Même quand un logiciel privateur n'est pas franchement malveillant, ses développeurs sont incités à le rendre addictif, dominateur et manipulateur. On peut dire, comme le fait l'auteur de cet article, que les développeurs ont une obligation morale de ne pas le faire, mais en général ils privilégient leur intérêt. Si l'on veut éviter cela, il faut faire en sorte que le programme ne contrôle pas ses utilisateurs.

Avoir la liberté signifie avoir la maîtrise de sa propre vie. Si vous utilisez un programme pour mener à bien des tâches affectant votre vie, votre liberté dépend du contrôle que vous avez sur ce programme. Vous méritez de contrôler les programmes que vous utilisez, d'autant plus quand vous les utilisez pour quelque chose d'important pour vous.

Pour que vous, l'utilisateur, ayez la maîtrise du programme, vous devez bénéficier des quatre libertés essentielles.

(0) La liberté de faire fonctionner le programme comme vous le souhaitez, pour n'importe quel usage.

(1) La liberté d'étudier le « code source » du programme et de le modifier, de sorte qu'il s'exécute comme vous le souhaitez. Les logiciels sont écrits par des programmeurs dans un langage de programmation ressemblant à de l'anglais combiné avec de l'algèbre ; cette forme du logiciel est le « code source ». Toute personne connaissant la programmation et ayant le logiciel sous forme de code source peut le lire, comprendre son fonctionnement et aussi le modifier. Quand tout ce que vous avez est la forme exécutable, une série de nombres qui est optimisée pour faire fonctionner l'ordinateur, mais extrêmement difficile à comprendre pour un être humain, la compréhension et la modification du logiciel sous cette forme sont d'une difficulté redoutable.

(2) La liberté de créer et de distribuer des copies exactes quand vous le souhaitez. Ce n'est pas une obligation ; c'est votre choix. Si le programme est libre, cela ne signifie pas que quelqu'un a l'obligation de vous en proposer une copie, ou que vous avez l'obligation de lui en proposer une copie. Distribuer un programme à des utilisateurs sans liberté, c'est leur faire du tort ; cependant, choisir de ne pas distribuer le programme — en l'utilisant de manière privée — ne fait de tort à personne.

(3) La liberté de faire et de distribuer des copies de vos versions modifiées, quand vous le souhaitez.
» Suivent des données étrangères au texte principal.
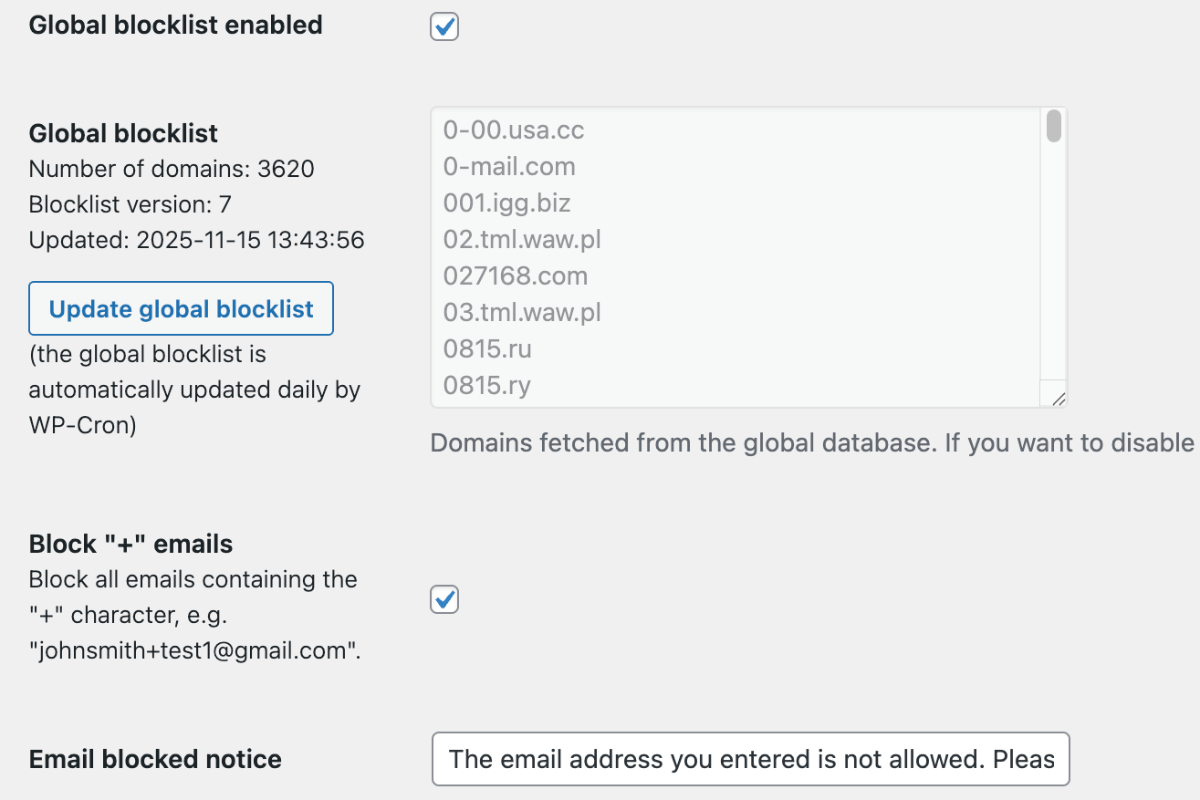This screenshot has width=1200, height=800.
Task: Click the 027168.com domain entry
Action: [x=516, y=276]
Avec les deux premières libertés, chaque utilisateur peut exercer un contrôle individuel sur le programme. Avec les deux autres, n'importe quel groupe rassemblant des utilisateurs peut exercer un contrôle collectif sur le programme ; avec l'ensemble de ces quatre libertés, les utilisateurs ont la pleine maîtrise du programme. Si l'une d'elle fait défaut ou est inadéquate, le programme est privateur (non libre) et injuste.

D’autres types d’œuvres sont exploitées pour accomplir des tâches pratiques ; parmi celles-ci, les recettes de cuisine, les matériels didactiques tels les manuels, les ouvrages de référence tels les dictionnaires et les encyclopédies, les polices de caractère pour l’affichage de texte mis en forme, les schémas électriques pour le matériel à faire soi-même et les patrons pour fabriquer des objets utiles (pas uniquement décoratifs) à l’aide d’une imprimante 3D. Il ne s’agit pas de logiciels et le mouvement du logiciel libre ne les couvre donc pas au sens strict. Mais le même raisonnement s’applique et conduit aux mêmes conclusions : il faut que ces œuvres soient distribuées avec les quatre libertés.

Un programme libre vous permet de le bricoler pour lui faire faire ce que vous voulez (ou cesser de faire quelque chose qui vous déplaît). L'idée de bricoler le logiciel doit vous paraître ridicule si vous avez l'habitude des boîtes noires du logiciel privateur, mais dans le monde du Libre c'est courant, et c'est une bonne façon d'apprendre à programmer. Même le passe-temps traditionnel des Américains, bricoler les voitures, est entravé parce que les voitures contiennent maintenant du logiciel non libre.

L'injustice du privateur

Si les utilisateurs ne contrôlent pas le programme, le programme contrôle les utilisateurs. Avec le logiciel privateur, il y a toujours une entité, le développeur ou le « propriétaire » du programme, qui en a le contrôle et qui exerce par ce biais un pouvoir sur les utilisateurs. Un programme non libre est un joug, un instrument de pouvoir injuste.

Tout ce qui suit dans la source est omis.